Za jedną akcję Compu w poniedziałek rano trzeba zapłacić nieco ponad 55 zł, tyle samo co podczas piątkowego zamknięcia sesji. Zdaniem analityków kurs ma potencjał wzrostowy.

„Długo zapowiadany drugi etap fiskalizacji na Węgrzech powinien mieć miejsce w 3Q16 i pozwoli częściowo zapełnić lukę w wynikach spółki wywołaną słabszą kontrybucją segmentu IT w tym roku. W 2H16 spodziewamy się także pozytywnego wpływu M/Platform na skonsolidowane wyniki Compu" – czytamy w raporcie.

Jednocześnie eksperci podkreślają, że dotychczas dynamiczna rozbudowa sieci skutkowała raportowaniem słabych wyników segmentu retail. Natomiast przekroczenie liczby 10 tys. punktów z uruchomioną nową usługą powinno pozwolić pokryć koszty budowy sieci przychodami generowanymi za pomocą M/Platform. Szansą dla spółki są także plany obecnego rządu, które od stycznia 2018 roku zakładają wprowadzenie elektroniczną rejestrację wszystkich transakcji sprzedaży.
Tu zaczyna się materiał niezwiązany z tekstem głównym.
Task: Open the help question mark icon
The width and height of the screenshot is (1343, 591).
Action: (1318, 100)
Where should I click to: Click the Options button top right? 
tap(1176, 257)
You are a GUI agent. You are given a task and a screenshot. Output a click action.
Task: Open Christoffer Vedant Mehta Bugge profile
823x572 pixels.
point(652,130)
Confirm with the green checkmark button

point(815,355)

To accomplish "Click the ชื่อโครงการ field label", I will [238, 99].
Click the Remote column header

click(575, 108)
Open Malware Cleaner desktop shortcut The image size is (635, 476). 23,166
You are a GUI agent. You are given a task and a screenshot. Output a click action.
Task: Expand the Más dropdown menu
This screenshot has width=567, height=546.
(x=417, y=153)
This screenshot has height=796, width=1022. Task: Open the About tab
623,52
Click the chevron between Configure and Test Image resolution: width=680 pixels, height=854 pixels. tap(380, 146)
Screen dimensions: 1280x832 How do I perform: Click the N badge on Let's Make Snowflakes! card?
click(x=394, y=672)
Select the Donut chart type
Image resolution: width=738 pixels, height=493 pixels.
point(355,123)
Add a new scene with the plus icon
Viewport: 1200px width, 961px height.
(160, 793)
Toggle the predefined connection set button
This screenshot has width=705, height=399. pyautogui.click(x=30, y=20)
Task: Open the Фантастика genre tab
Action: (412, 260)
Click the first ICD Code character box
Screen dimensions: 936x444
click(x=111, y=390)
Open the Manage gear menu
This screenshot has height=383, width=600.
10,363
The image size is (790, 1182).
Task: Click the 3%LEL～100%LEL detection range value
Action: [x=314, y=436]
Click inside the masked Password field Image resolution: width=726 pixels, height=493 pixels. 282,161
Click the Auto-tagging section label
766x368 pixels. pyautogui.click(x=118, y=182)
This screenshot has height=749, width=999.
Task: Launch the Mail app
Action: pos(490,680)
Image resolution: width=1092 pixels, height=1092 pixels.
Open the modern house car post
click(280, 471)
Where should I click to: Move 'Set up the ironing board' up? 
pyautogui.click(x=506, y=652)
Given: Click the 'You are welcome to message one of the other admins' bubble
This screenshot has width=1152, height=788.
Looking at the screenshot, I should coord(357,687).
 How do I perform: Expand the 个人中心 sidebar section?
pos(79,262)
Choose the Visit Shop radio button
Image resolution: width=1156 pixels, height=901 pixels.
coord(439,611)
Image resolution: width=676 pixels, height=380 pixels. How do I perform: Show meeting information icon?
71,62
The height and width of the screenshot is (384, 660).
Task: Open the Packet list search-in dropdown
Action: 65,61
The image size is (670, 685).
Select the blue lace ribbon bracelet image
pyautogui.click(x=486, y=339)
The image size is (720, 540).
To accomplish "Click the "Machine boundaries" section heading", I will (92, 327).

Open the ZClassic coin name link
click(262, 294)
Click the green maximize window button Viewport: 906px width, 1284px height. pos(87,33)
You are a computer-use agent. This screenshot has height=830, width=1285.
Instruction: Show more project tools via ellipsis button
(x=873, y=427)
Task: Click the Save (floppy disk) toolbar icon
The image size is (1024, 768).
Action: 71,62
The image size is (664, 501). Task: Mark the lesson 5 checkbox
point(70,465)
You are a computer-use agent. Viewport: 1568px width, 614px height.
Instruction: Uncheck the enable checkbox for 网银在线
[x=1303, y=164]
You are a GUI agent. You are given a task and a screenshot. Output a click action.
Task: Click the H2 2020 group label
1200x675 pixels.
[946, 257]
Zgodnie z szacunkami Ministerstwa Rozwoju w przypadku wprowadzenia nowej regulacji należałoby wymienić około 600 tys. urządzeń, z czego według prognoz DM BDM na podmioty z grupy Comp przypada około 300 tys. sztuk.

W przyszłym roku analitycy oczekują też wpływu przetargów z nowej perspektywy finansowej UE. Comp posiada zbudowaną pozycję w obszarze cyberbezpieczeństwa oraz budowy sieci szerokopasmowych.